Even more terrifying was the thought of holding back, and losing him.

Tension thickened and heated the air around them. Little dots danced at the edges of her vision and she realized she was holding her breath. After a shaky exhalation she took a deep breath, and the scent of him—clean sweat and musk over the harsh tang of no-frills soap—swept through her nostrils, triggering the memory of his unique taste, the silky smooth skin under his wrists, stretched over his hip bones, the underside of his cock. The tension in her muscles eased from her body again. She didn’t know how to do this, but Drew had good hands and limitless patience. He’d catch her if she fell.

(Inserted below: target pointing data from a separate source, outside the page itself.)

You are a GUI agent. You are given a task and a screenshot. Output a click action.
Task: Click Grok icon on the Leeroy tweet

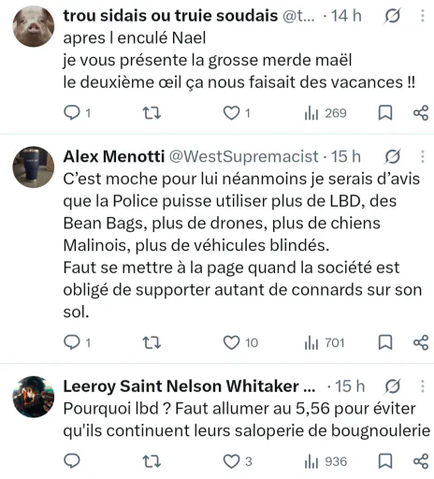(x=392, y=386)
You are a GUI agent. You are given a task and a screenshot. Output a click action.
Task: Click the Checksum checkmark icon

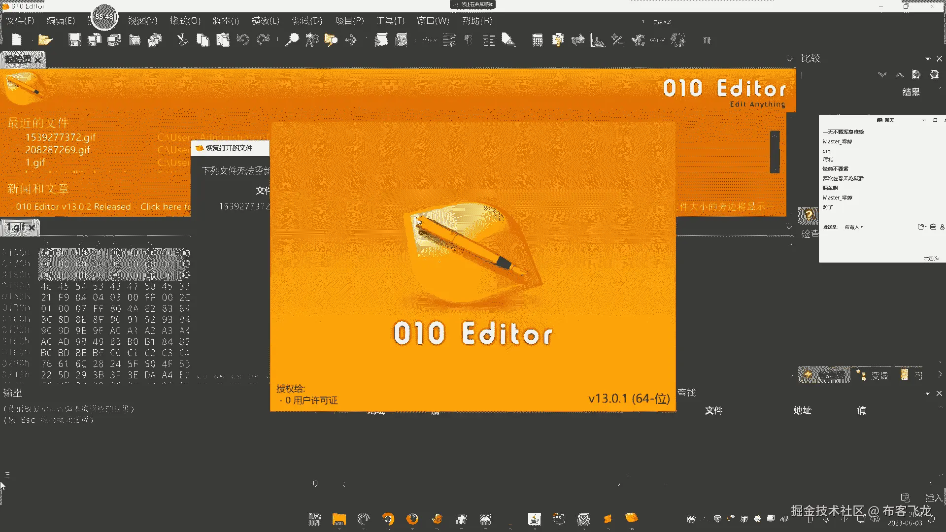coord(638,40)
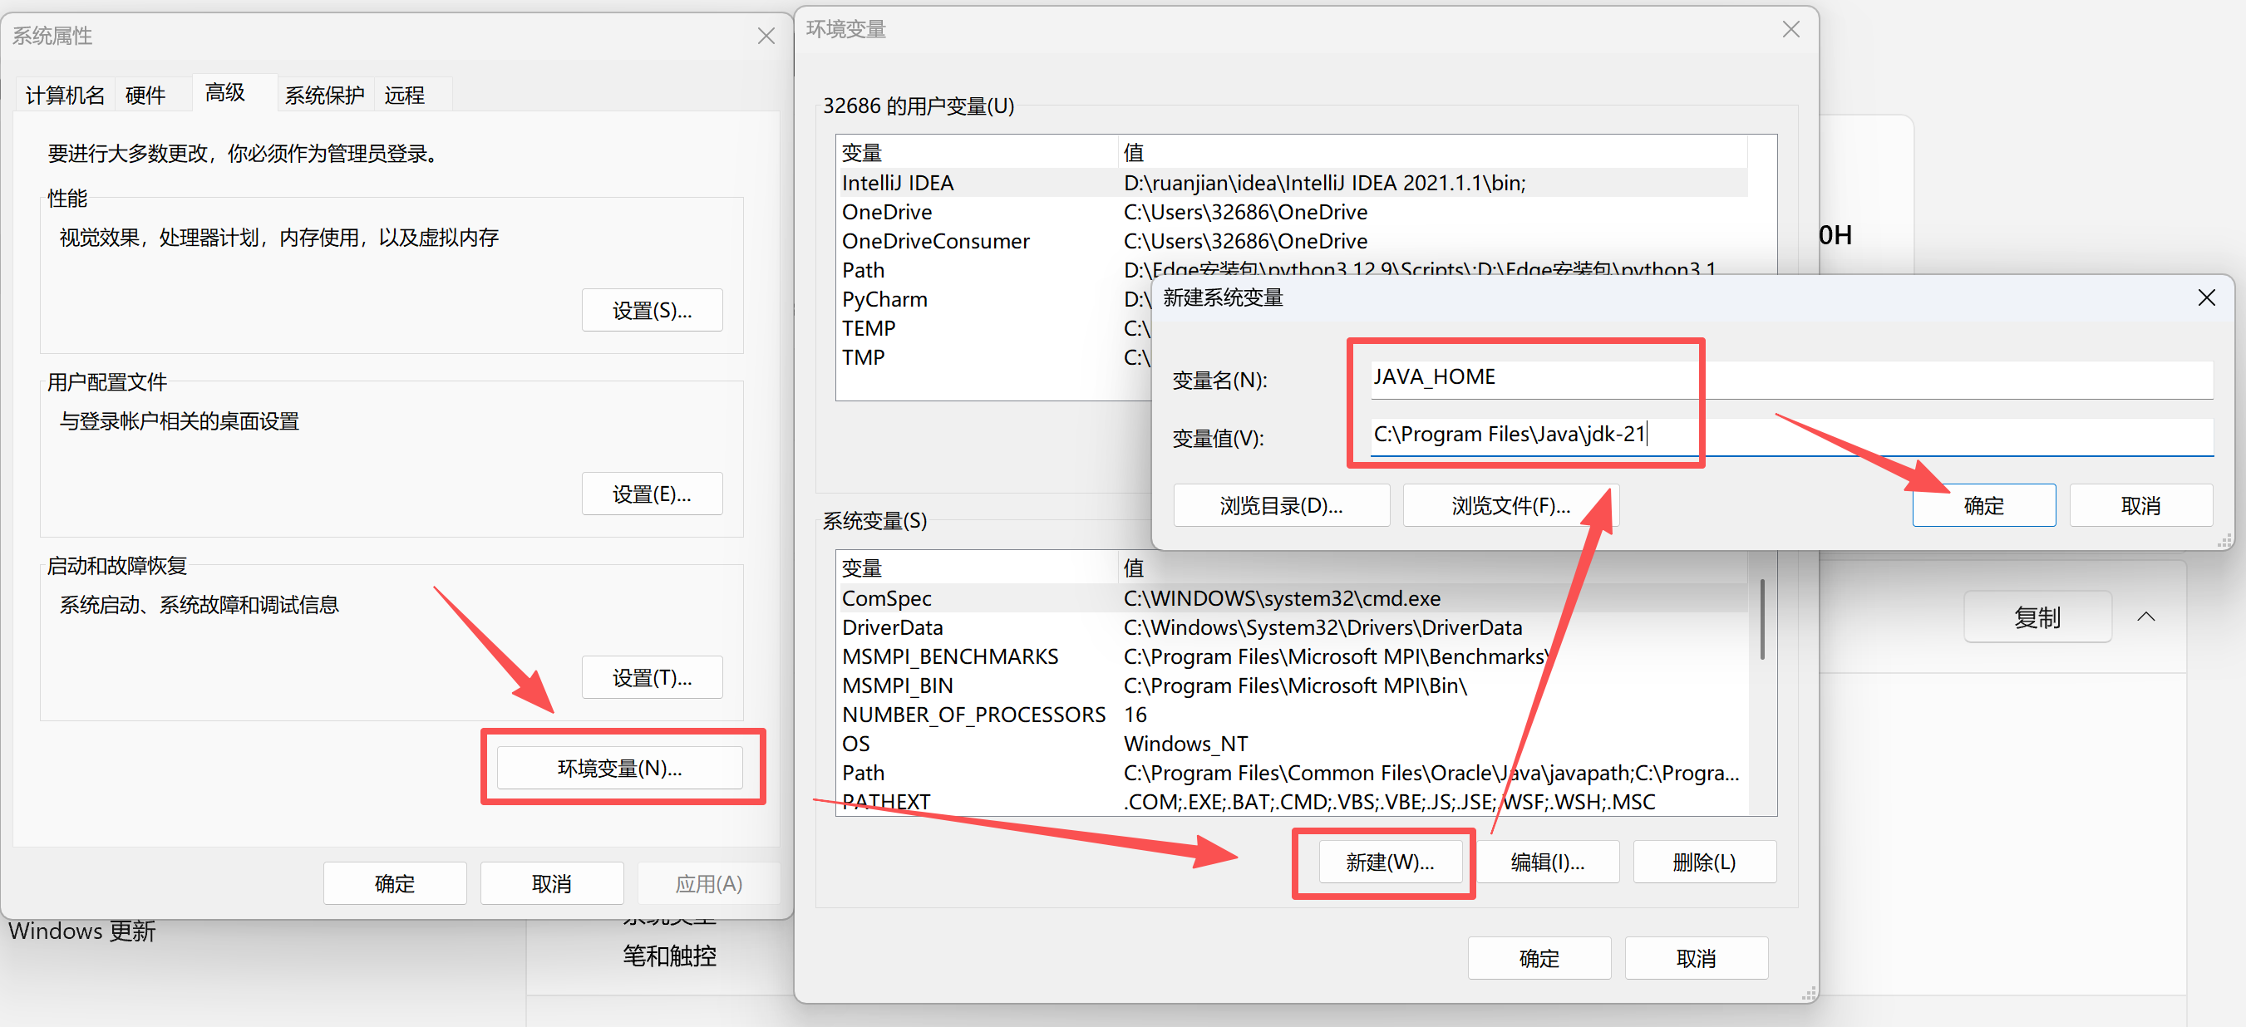Close the 环境变量 window
Screen dimensions: 2246x1027
1791,30
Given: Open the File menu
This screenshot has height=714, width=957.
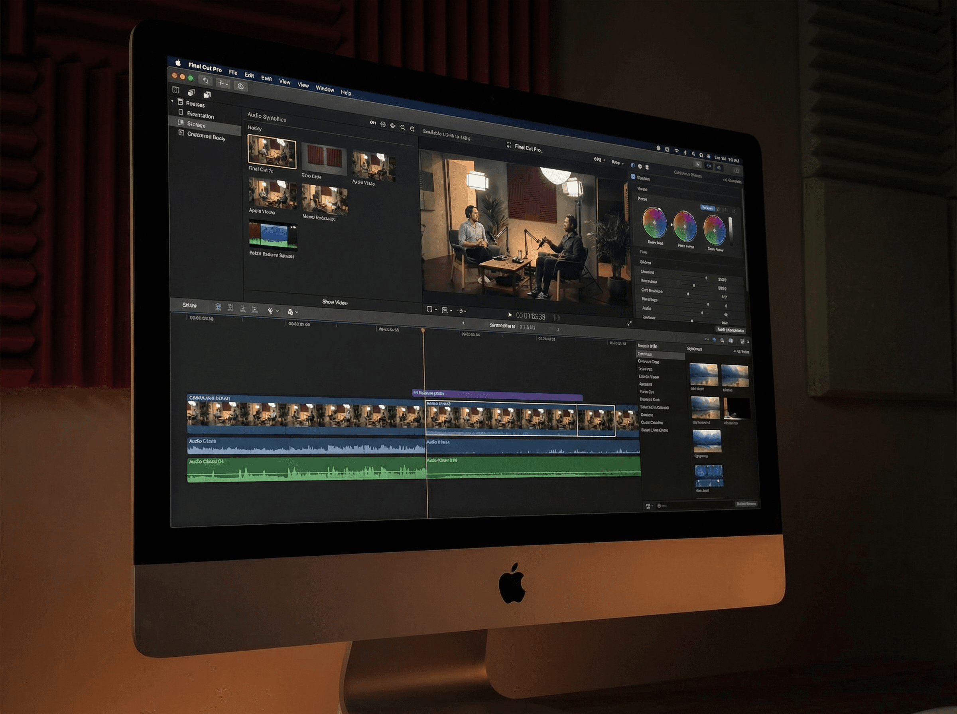Looking at the screenshot, I should (x=233, y=72).
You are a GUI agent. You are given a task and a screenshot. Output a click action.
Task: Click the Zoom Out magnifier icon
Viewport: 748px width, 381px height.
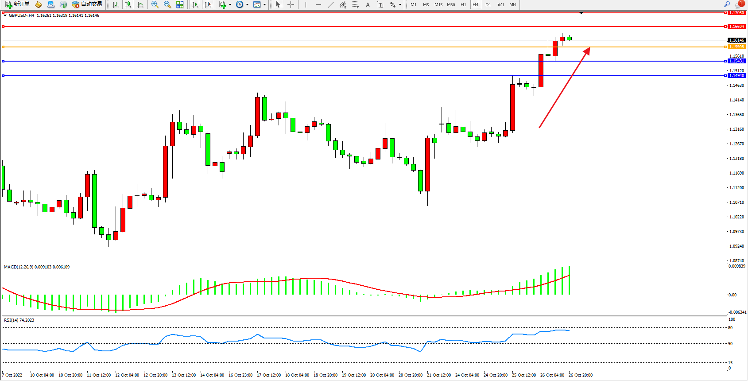167,4
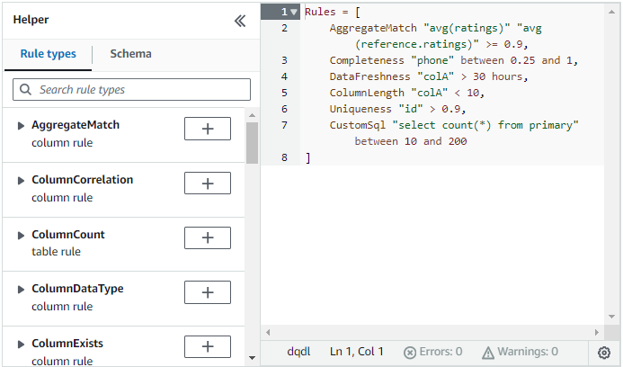Image resolution: width=623 pixels, height=367 pixels.
Task: Click the Ln 1, Col 1 cursor position
Action: (356, 352)
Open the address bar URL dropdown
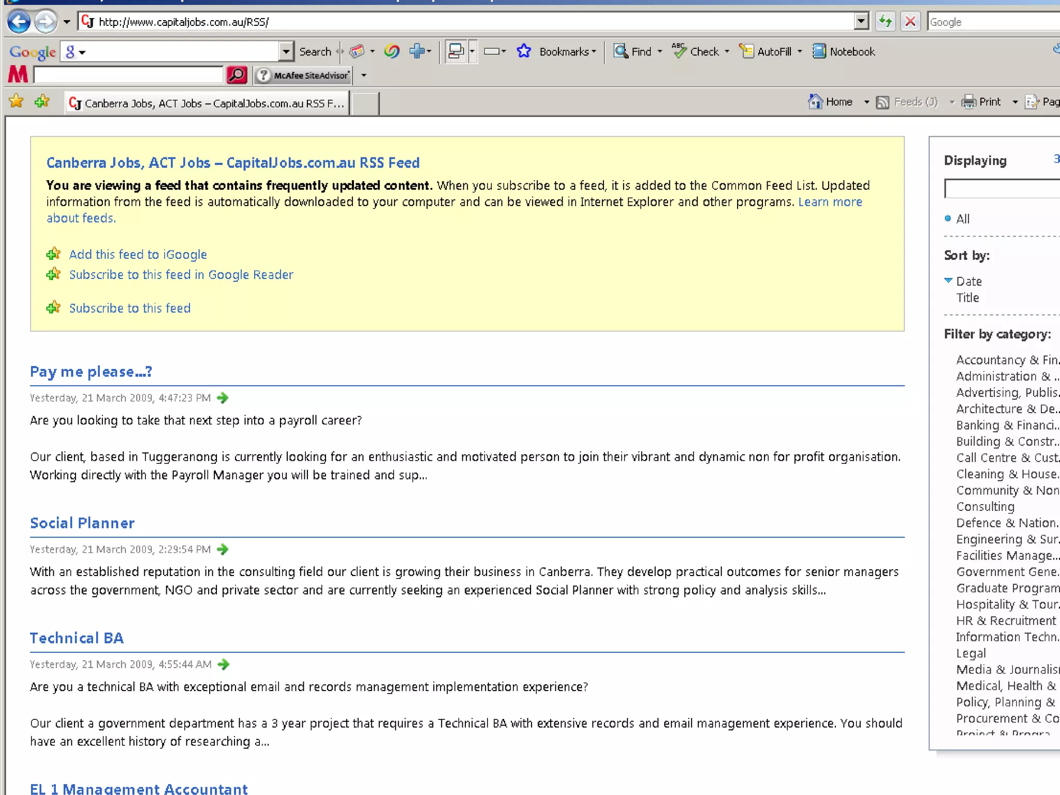Screen dimensions: 1060x795 pyautogui.click(x=860, y=22)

“Okay,” she said, with a nod and a small, tremulous smile.

Fierce exultation gleamed in his eyes. He bent his head and brushed his lips over hers, a sultry kiss that started as the merest pressure, just the tantalizing possibility of something more. Then his tongue lazily traced her lower lip and she opened to him, her breath coming faster, mingling with his. She shifted restlessly as the promise in his mouth trickled down her jaw, hardened her nipples and settled between her thighs.

Then he pulled back. Tess waited a few racing heartbeats, then opened her eyes to find hot, possessive emotion surging in his. In his smooth, easy way he slid his hand into the hair at the nape of her neck. “Okay, what?”

“Okay, I’ll take the money to get the air conditioner fixed,” she said.

He began a gentle massage, right at the spot where her neck met her skull, the spot where she held all her stress after hours bent over a sketchpad or a project. A thrill shot down her spine even as her shoulders slackened with pleasure.

“And?”

“Hmmm?” That was all she could get out, given his magic touch on her nape.

Her eyes widened at his pointed glance over his shoulder to the open window. At the same time his other hand slid down her arm to encircle her wrist, where he rubbed his thumb over the quickening thump of her pulse. She felt the throb of blood now leaping against his gentle, unyielding pressure. The dark, hot, implacable look in his eyes dropped her gaze to her wrist captured in the cuff of his fingers.